The charter was approved at a special session of parliament in Pristina
Kosovo's parliament has adopted a new constitution, almost two months after unilaterally declaring independence from Serbia.
The charter pledges to build a state protecting minorities such as the Serbs who vehemently oppose Kosovo's split.
The text is to come into force on 15 June when the UN is due to complete a handover of powers to the new state.
In Belgrade, Serbian Minister for Kosovo Slobodan Samardzic called the charter's adoption an "illegal act".
The new constitution was unanimously approved at a special session of Kosovo's parliament in Pristina on Wednesday.
President Fatmir Sejdiu said the document signalled the fledgling state's commitment to creating an equal society.
"Serbs are the citizens of Kosovo. This constitution is also theirs," he told reporters.
Kosovo is likely to be on the agenda in Russia's talks with the UN's chief
"We want them to be an important foundation and a bridge for the future better relations with the state of Serbia."

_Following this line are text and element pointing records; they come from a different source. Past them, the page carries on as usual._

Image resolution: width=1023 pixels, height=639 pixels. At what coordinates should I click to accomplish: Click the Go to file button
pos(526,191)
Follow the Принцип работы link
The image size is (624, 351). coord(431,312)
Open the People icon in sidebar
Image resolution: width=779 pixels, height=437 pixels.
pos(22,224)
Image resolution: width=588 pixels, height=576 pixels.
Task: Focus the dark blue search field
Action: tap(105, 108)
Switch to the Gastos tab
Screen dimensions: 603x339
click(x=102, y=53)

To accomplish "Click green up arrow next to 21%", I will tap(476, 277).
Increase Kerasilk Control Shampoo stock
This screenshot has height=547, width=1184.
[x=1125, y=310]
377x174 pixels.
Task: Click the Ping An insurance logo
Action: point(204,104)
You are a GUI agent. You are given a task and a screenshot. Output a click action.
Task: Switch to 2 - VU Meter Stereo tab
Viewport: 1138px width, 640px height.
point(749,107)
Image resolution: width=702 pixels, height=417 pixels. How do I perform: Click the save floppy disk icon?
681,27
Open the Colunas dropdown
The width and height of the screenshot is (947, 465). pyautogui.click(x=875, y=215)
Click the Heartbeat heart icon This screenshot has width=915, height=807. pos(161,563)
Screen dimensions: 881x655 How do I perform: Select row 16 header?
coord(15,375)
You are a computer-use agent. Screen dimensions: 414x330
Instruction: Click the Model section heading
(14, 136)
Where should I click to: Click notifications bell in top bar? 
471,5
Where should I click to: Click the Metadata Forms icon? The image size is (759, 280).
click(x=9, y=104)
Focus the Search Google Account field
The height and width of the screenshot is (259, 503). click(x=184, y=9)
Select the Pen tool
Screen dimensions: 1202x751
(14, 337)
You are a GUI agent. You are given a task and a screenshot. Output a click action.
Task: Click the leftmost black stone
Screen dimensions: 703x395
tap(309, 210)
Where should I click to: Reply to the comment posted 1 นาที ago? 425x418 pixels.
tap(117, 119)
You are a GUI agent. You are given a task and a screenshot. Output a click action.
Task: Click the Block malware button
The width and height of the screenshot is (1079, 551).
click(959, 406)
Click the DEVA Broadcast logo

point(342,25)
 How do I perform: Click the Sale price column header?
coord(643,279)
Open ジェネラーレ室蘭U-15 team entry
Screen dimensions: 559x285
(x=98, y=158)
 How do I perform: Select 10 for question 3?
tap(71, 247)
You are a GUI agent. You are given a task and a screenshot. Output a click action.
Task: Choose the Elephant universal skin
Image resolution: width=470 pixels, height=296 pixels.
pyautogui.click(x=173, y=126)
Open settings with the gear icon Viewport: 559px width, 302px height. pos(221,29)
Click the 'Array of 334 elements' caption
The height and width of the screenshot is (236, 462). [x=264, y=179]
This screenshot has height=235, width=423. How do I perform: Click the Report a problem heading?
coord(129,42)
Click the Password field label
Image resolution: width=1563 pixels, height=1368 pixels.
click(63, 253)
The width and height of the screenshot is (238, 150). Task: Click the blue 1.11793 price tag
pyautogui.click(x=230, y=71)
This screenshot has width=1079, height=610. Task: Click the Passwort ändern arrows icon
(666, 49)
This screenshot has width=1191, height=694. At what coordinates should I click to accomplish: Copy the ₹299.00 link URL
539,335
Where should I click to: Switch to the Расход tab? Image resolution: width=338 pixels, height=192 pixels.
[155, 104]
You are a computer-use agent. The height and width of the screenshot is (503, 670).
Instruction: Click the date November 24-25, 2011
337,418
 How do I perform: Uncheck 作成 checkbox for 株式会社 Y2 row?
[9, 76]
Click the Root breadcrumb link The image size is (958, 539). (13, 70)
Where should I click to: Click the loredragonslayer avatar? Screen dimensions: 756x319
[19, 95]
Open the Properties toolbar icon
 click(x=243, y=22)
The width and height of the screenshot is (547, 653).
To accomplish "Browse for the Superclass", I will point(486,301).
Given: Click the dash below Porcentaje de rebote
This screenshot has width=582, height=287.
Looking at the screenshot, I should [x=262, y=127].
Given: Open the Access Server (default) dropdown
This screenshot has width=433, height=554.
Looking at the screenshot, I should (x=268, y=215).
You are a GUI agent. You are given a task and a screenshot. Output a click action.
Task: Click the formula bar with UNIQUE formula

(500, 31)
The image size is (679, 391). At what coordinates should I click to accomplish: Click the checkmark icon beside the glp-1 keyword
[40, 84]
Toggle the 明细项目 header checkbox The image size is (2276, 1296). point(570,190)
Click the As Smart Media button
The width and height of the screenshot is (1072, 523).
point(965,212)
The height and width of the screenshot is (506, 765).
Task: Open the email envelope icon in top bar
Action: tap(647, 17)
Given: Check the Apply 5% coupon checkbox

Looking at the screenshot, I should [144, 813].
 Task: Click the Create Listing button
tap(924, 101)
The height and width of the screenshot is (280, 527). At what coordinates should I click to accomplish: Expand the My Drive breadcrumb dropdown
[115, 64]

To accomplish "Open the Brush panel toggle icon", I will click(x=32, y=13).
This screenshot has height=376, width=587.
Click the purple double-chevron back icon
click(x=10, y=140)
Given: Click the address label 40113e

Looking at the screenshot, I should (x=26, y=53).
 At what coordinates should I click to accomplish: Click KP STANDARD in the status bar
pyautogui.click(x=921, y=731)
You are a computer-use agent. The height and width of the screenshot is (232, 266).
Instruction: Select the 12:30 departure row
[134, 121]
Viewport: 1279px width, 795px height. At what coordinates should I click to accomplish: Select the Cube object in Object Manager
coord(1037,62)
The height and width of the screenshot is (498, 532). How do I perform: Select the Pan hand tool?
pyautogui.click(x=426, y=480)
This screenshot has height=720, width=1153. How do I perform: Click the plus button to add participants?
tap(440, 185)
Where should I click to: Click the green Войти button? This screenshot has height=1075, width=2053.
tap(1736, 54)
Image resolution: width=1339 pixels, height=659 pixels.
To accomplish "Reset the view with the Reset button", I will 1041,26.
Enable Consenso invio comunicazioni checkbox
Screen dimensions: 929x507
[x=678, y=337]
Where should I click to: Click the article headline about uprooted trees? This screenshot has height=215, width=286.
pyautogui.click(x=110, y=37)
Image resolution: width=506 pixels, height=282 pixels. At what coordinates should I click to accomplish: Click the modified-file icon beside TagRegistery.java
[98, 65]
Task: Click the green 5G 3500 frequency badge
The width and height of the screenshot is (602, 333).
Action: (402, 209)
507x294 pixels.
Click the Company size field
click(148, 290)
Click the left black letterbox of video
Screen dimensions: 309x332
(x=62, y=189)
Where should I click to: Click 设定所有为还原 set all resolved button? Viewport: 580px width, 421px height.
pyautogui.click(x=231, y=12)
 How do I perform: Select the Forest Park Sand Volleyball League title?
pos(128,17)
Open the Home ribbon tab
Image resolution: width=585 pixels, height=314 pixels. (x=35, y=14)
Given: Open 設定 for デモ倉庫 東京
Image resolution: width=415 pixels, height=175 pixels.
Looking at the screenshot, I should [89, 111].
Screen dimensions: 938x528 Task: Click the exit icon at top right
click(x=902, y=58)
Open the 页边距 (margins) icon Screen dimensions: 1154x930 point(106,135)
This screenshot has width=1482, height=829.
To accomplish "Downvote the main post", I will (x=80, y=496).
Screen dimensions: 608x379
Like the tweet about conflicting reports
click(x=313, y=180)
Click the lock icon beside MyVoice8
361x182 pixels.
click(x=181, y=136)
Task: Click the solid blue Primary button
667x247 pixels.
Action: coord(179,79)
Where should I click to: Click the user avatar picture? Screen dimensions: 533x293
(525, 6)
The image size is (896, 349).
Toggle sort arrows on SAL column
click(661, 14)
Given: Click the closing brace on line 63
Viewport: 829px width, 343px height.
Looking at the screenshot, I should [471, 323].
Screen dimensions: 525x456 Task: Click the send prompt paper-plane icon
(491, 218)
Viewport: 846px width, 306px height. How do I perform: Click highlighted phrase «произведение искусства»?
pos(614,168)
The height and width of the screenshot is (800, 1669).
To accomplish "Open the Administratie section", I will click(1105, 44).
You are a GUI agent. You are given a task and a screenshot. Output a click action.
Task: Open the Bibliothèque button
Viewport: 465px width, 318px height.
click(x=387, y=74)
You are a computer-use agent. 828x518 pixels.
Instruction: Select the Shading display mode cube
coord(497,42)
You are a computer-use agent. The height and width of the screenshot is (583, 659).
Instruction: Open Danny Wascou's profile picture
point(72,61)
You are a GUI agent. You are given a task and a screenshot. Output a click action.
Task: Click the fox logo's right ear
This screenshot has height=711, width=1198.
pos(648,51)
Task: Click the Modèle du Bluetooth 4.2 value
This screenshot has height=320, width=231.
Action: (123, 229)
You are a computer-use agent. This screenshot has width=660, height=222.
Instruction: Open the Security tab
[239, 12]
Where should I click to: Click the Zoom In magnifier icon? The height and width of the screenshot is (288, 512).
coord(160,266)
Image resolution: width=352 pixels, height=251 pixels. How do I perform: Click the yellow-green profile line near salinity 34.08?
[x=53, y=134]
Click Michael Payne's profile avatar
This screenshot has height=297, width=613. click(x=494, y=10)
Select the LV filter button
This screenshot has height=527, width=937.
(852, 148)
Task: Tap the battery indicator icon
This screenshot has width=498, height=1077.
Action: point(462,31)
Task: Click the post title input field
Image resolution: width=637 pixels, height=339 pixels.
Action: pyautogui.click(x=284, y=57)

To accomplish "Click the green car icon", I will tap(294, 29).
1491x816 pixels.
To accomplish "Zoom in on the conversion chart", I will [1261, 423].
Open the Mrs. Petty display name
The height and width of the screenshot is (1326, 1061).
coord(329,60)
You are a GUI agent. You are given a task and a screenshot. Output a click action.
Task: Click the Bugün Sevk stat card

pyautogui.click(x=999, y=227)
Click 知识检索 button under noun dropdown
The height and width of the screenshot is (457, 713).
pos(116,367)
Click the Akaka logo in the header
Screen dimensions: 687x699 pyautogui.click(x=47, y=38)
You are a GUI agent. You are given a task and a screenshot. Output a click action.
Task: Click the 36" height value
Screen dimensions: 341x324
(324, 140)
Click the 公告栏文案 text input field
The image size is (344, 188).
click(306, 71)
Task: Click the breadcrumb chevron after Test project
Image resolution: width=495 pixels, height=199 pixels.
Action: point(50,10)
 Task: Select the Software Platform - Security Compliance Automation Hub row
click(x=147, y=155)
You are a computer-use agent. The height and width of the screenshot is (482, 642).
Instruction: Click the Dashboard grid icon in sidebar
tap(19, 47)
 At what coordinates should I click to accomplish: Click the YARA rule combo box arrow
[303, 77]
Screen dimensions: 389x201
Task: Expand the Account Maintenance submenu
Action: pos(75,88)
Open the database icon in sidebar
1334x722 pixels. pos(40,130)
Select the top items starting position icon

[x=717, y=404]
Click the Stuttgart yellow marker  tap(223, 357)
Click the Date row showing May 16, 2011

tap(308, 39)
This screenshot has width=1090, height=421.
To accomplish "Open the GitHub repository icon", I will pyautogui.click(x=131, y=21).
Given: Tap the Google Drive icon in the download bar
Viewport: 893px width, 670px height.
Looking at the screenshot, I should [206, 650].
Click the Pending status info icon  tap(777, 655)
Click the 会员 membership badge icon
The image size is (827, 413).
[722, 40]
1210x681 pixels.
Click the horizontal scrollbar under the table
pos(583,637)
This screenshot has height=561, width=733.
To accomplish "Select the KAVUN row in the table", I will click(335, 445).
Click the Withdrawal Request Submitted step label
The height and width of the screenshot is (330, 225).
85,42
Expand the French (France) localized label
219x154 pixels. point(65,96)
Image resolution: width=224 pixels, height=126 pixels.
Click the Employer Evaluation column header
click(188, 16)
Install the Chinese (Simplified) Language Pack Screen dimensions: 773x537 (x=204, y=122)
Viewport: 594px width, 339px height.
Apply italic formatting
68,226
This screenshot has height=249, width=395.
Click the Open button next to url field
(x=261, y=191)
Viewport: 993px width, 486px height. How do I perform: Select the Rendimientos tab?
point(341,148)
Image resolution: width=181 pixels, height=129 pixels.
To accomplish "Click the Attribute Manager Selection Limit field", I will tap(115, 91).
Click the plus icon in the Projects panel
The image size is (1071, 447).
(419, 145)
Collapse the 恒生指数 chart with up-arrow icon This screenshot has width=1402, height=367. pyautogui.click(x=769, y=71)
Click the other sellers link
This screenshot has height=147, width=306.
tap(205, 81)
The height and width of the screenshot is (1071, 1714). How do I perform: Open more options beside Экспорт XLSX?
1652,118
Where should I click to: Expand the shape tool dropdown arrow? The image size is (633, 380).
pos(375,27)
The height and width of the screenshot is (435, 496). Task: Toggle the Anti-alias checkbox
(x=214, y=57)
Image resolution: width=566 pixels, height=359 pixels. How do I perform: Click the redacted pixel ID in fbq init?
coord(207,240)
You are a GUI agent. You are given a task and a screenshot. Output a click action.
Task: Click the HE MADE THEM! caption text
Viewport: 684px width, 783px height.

The move paves the way for Kosovo to take over from the UN mission which has administered the disputed territory since the end of its 1998-1999 conflict.
The EU will be helping to oversee independence with a 2,000-strong police supervisory mission in Kosovo.
Kosovo's declaration of independence in February has been recognised by almost 40 countries, including the US and most of the EU.
But Russia has stood by its traditional ally, Serbia, in opposing the move.
The charter adoption comes as UN Secretary General Ban Ki-moon makes an official visit to Moscow. Kosovo is likely to be high on the talks agenda.